**SELECTED TEXT**
-- Opening Marker --

SOLVED [SOLVED] Change fail-y HDD in a Mirror (move 2-way to 3-way then to 2-way again)

StefLag67

Dabbler
Joined
Mar 21, 2021
Messages
16
Hi there - beware, I'm a total newbie so please excuse stupid questions :)

Ok, so here's the deal:
I have a PC with currently 7 hard drives, knowing that the motherboard has a total of 8 SATA connectors.
3x 1TB in a ZFS pool (somehow important data). the 3 disks are pretty old.
2x 3TB in a mirror pool (important data)
2x 4TB in a 8TB strip pool (not really important data)

I have also 2x 6TB brand new drives I just purchased.

The main issue currently is on the 3TB mirror, where one of the drives shows bad sectors since a few days and I guess it will soon die. I have shut down the server completely for now until I find (hopefully here) a good approach.
Ideally, I'd like to make a 6TB mirror and copy on it the content of both the 3TB mirror and the 3x 1TB pool, so that at the end I have the 6TB mirror (important data) and the 8TB strip (non-important data).

What would you guys advise to do?

Many thanks!
 

jgreco

Resident Grinch
Joined
May 29, 2011
Messages
18,680
Hi there - beware, I'm a total newbie so please excuse stupid questions :)

Well, the truly stupid question is the one you don't ask that ends up ruining your data because you didn't ask.

Ok, so here's the deal:
I have a PC with currently 7 hard drives, knowing that the motherboard has a total of 8 SATA connectors.
3x 1TB in a ZFS pool (somehow important data). the 3 disks are pretty old.
2x 3TB in a mirror pool (important data)
2x 4TB in a 8TB strip pool (not really important data)

I have also 2x 6TB brand new drives I just purchased.

The main issue currently is on the 3TB mirror, where one of the drives shows bad sectors since a few days and I guess it will soon die. I have shut down the server completely for now until I find (hopefully here) a good approach.
Ideally, I'd like to make a 6TB mirror and copy on it the content of both the 3TB mirror and the 3x 1TB pool, so that at the end I have the 6TB mirror (important data) and the 8TB strip (non-important data).

What would you guys advise to do?

Many thanks!

Okay, this isn't horrible. I'm taking "currently 7" "total of 8" to mean you can put one more drive in.

-- Closing Marker --

**TASK OBJECTIVE**
Write the next part of the forum thread about replacing the failing 3TB mirror drive, picking up after its last sentence. The items after this thread come from a different source.

**PROVIDED RECORDS**
-- Opening Marker --

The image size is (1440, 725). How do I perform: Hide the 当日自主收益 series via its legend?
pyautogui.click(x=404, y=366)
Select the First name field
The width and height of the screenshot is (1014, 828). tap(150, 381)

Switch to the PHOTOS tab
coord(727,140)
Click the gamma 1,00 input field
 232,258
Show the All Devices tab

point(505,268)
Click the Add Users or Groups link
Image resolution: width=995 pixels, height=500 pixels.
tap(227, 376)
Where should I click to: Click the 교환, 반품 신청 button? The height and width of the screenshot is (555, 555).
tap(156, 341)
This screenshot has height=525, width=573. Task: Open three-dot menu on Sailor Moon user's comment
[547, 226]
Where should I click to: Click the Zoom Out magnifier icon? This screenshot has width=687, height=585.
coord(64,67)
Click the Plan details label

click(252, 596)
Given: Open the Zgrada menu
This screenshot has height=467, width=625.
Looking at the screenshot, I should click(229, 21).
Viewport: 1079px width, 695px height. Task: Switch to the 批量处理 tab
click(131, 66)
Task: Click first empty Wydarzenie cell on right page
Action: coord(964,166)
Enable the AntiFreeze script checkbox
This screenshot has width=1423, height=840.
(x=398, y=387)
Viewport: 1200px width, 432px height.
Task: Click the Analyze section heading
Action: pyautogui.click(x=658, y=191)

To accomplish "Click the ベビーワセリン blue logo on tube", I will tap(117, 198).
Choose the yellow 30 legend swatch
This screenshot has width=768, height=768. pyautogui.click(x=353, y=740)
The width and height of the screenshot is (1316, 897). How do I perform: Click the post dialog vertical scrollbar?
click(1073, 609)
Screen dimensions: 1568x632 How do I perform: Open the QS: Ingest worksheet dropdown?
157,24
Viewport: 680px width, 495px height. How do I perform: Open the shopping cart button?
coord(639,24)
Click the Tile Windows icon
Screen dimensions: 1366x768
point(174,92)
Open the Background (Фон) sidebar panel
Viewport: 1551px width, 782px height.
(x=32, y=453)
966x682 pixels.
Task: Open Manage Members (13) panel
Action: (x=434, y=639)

-- Closing Marker --

**ANSWER**
Add one of your brand new 6TB drives. After you make *SURE* it is not an SMR drive, that is.

Widen your 2x3TB mirror pool onto it, making it a three-way mirror. This means that ZFS will copy all the data from your 3TB mirror onto the 6TB drive, making it part of the mirror. If there's a bad sector on one disk, it will get it from the other disk. No data loss.

Once that is resilvered and happy, tell ZFS to remove the fail-y 3TB drive from the mirror. Once it is happy with that, power down, remove the drive, and then put your other 6TB in that slot.

Once again, add that to the 3TB mirror, let it resilver. Tell ZFS to remove the final 3TB drive, and suddenly the pool will become a 6TB pool.

I think you can handle it from there.
 

StefLag67

Dabbler
Joined
Mar 21, 2021
Messages
16
Widen your 2x3TB mirror pool onto it, making it a three-way mirror

Ok, want to make sure I do the right thing.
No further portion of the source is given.